This style of chart is fucking awful. Can it obfuscate information in any worse way?
I found it easy to read personally. Not sure I’m a fan of it, but everything seems laid out half decently.
Feel free to post a better one!
I, too, hate this style of chart.
This doesn’t add up when you realise economy is treated like shit and first class gets the royal treatment. The seats aren’t worth it, what’s the reason for keeping them and why hasn’t shrinkflation hit this market?
Were they gifted this plane making the flight or am I just not understanding where price of the plane itself is being paid. Is that the depreciation bit?
Sources: Aviation Stack Exchange
If a citation is going to point to any of the Stack Exchange Q&A pages, it is extremely important to specifically cite the exact post or answer, since – not dissimilar to Wikipedia – the quality, consistency, and biases of Stack Exchange answers is paramount for evaluating the information presented, especially factual data to be fed into an infographic.

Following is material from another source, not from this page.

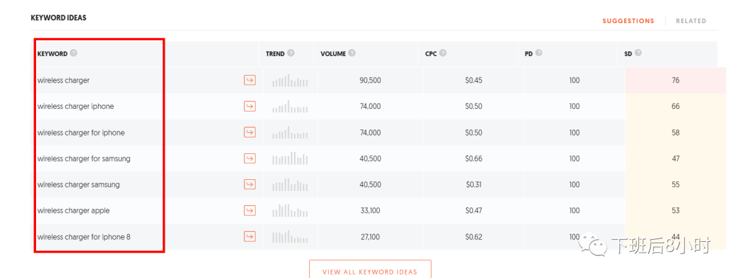This screenshot has width=735, height=278.
Task: Open arrow icon for 'wireless charger apple'
Action: 250,211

I personally am intrigued at these $800 economy, ten-hour flights, as well as a total omission of freight cargo in the underbelly. As presented, this flight has 180 passengers and runs for ten hours. This would suggest it’s not a common narrow-body, either the Boeing 737 or an Airbus A320, as even their largest available configurations can’t fit 180 people in a 2 class setup, let alone a 3 class setup. It could possibly be the Airbus A321, though.
My point is that if it’s a widebody aircraft or the A321, not hauling cargo would be some staggering malfeasance for a commercial revenue airliner. But I can’t follow-up on any of these queries, since the sources aren’t properly cited.